Kavian menatap istrinya penuh tanya. "Ngomong soal apa? Ngomong aja."
"Aku mau lanjut S2. Aku mau jadi dosen," jawab Anggika. Sebenarnya sudah dari dulu Anggika merencanakan ini, jauh sebelum dirinya menikah dengan Kavian.
"S2? Dosen?" ulang Kavian yang langsung dijawab anggukan oleh Anggika. "Kapan? Kenapa harus dosen?"
"Aku ngerasa kalau ngajar aku masih punya waktu lebih banyak buat kamu dan anak-anak kita nanti. Selain itu, sejak SMA aku udah kepikiran mau lanjut S2, tapi waktu itu aku mikir masa aku ngabisin uang ayah lagi sih buat kuliah. Sebelum nikah sama kamu kayaknya satu tahun sebelumnya aku mau lanjut S2, tapi aku enggak berani izin sama ayah," jawab Anggika.
"Kalau memang kamu mau, aku izinkan, tapi kampusnya yang ada di Bandung dan kalau bisa yang bisa dikejar pulang pergi. Masa iya kamu ninggalin aku sama baby kita," ujar Kavian.
Anggika tersenyum lebar. "Kamu beneran kasih izin?"
Kavian mengangguk. "Pendidikan masih menjadi hak kamu, Sayang. Terlepas kamu udah jadi istri atau ibu."
"Aaaa thank you."
"Sama-sama."
"Aku janji enggak akan lalai soal keluarga. Aku bakalan jagain kamu sama tiga anak kita nantinya. Aku juga pasti berusaha cari beasiswa," ujar Anggika bertekad.

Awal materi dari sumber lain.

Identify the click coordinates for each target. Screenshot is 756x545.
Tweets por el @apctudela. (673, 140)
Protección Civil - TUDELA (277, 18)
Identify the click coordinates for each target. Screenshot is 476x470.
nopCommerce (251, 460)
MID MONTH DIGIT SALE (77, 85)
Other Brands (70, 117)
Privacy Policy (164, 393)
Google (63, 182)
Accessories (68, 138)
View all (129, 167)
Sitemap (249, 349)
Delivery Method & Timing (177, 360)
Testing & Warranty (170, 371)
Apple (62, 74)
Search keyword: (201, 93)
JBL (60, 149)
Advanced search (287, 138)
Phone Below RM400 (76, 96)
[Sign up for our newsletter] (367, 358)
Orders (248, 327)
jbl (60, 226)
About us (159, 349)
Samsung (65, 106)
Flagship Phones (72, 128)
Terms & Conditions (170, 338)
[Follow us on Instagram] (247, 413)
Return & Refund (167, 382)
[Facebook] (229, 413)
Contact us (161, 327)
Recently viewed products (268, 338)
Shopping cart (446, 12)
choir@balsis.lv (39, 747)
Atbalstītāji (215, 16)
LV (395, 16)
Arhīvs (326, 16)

"Kalau soal beasiswa, aku rasa aku masih sanggup kalaupun kamu enggak dapat. Kamu jangan khawatir soal biaya. Akan aku usahakan. Lalu, soal anak. Kamu yakin tiga?"
"Bukannya kita udah sepakat? Mau nambah?"
Kavian menggeleng. "Kurangi aja."
"Lho, kenapa?"
"Melahirkan itu sakit belum lagi hamilnya."
"Kodratnya memang begitu, Suamiku. Aku ikhlas kok," jawab Anggika.
"Tapi janji enggak akan ninggalin aku? Kamu harus berjuang sampai anak-anak kita besar nanti? Jangan berhenti di lahiran aja?"
Anggika mengangguk. "Maaf aku pernah nanya soal itu, ya. Jadi, sekarang kamu kepikiran. Aku janji enggak akan ninggalin kamu dan anak-anak kita nanti. Aku janji akan berjuang semampuku."
KAMU SEDANG MEMBACA
Berjodoh Dengan Mantan? [ Completed ]
General FictionSemua berawal dari pesan yang dikirim oleh nomor tak dikenal di hari ulang tahunnya, dan di hari yang sama orangtuanya mengatakan bahwa ada seseorang yang melamarnya. Hal itu tentu membuat Anggika harus pulang ke kota asalnya karena dia sudah berjan...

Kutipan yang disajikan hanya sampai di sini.